In the gel permeation chromatography method, a polymer sample is separated according to the size of its macromolecules. As long as we are talking about molecules that differ only in molecular weights, separation efficiency is determined solely by molecular weight. But even such a simple situation can become more complicated if the molecules of a chemically inhomogeneous polymer sample contain groups that are solvated to varying degrees. Then, despite the same molecular weights, some chains may have large molar volumes.

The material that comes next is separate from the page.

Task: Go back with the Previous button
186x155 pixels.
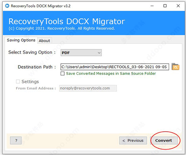Action: pos(133,140)
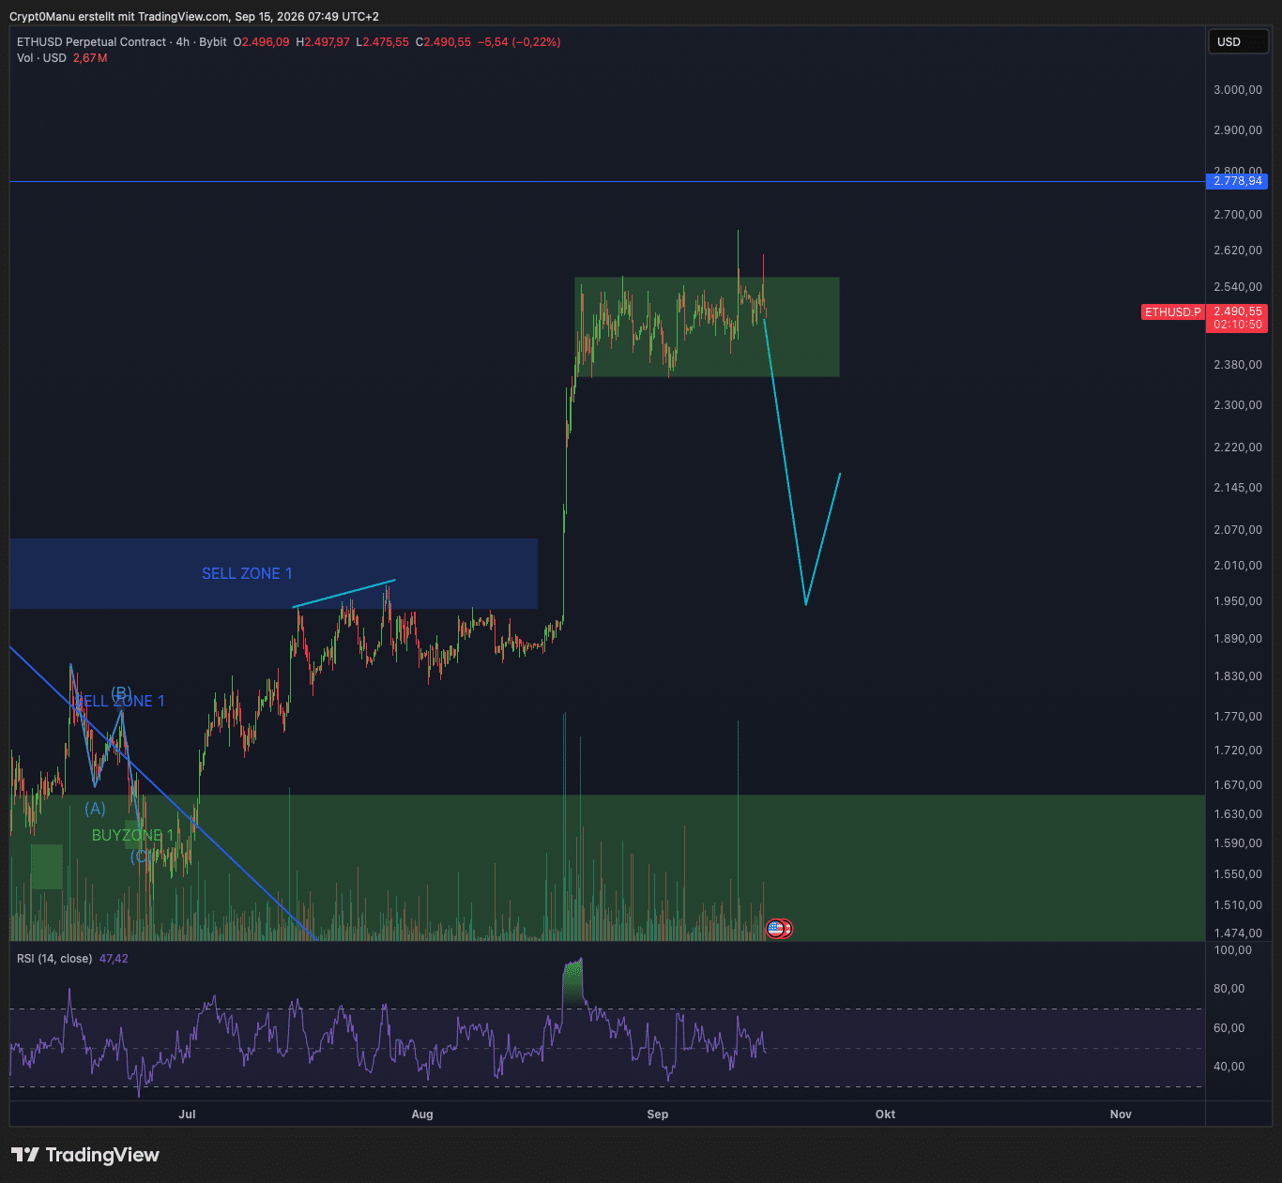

Gel Permeation Chromatography analyzes a wide range of materials, and its advantages such as simplicity and high efficiency contribute to the rapid spread of the method. The effectiveness of the method is most clearly manifested in the analysis of natural substances, the molecular weight of which varies over a wide range.
Dependence of the height equivalent to a theoretical plate on the diameter of sorbent grains for different types of sorbents with different packing methods. O - surface-porous sorbent. dK - 2 1 mm, manual packaging.. - surface-porous sorbent, dK 7 9 mm, machine packaging. f-surface-porous sorbent, dK 7 9 mm, manual packing. c - silica gel, balanced suspension. f - microspherical silica gel. stabilized suspension. P - diatomaceous earth, tampon packaging. A - microspherical silica gel, stabilized suspension.| GPC of narrowly dispersed polystyrene standards on a column (250 X 0 20 mm with silica gel (Fp 0 20 mm, dp 5 - 6 μm. 1 - Mw 2 - 10. 2 - Mw 5 MO4. 3 - D w 4. Since the gel -penetrating chromatography kn is small, F of this chromatographic method is less than in adsorption chromatography.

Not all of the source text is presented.